Making Sense of Poverty in Child Welfare: A Grounded Theory Analysis of Public and Tribal Child Welfare Workers' Construction of Poverty & Its Causes
Methods: Semi-structured individual interviews were conducted with 30 public and tribal child welfare workers from 11 county and tribal entities in a U.S. midwestern state. Participants held a range of child welfare positions including child protection, family assessment, and Indian Child Welfare Act tribal representative. All interviews were recorded, transcribed verbatim and uploaded into the data management software ATLAS.ti. The resulting transcripts were then analyzed using grounded theory techniques (Corbin & Strauss, 2007) of open, axial and selective coding and creating memos. Constant comparison within and between cases was facilitated by the use of matrices (Miles & Huberman, 1994) to refine concepts emerging from the data.

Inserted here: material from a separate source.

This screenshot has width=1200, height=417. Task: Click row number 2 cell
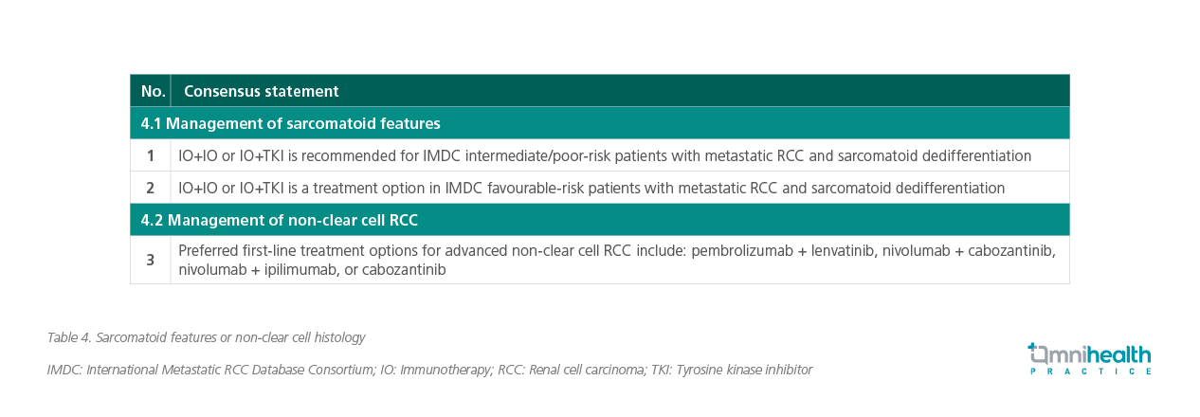(x=151, y=188)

Results: The result of the grounded theory analysis was the identification of a model that depicts the core phenomenon of the study child welfare workers making sense of poverty and four emergent categories. The causal conditions category, who I am which was participants’ perspective of what impacted their thinking about poverty in the context of child welfare included the interconnected themes: race/ethnicity, class, and gender lens. In the intervening category, limitations abound, the themes of availability of resources, policy and system level, and barriers within families emerged and in the contextual category, what I think I can do, emerged the themes of child safety not poverty, and can’t address poverty. Within the strategies category, do what you can, which were actions participants identified that child welfare workers could take to address poverty, emerged the themes being a “resource broker”, having advocacy perspective, and using the Earned Income Tax Credit.
Conclusions & Implications: This study illustrates a process of public and tribal child welfare workers making sense of poverty in child welfare that includes their construction of poverty, perceptions of its causes, and praxis. The findings draw attention to the policy implications of the limited antipoverty strategies available to public and tribal child welfare workers, and the research and education implications of how public and tribal child welfare workers’ social location and internal discourse relate to their making sense of poverty, two areas relevant to social work’s commitment to social change in systemic issues such as poverty and child welfare.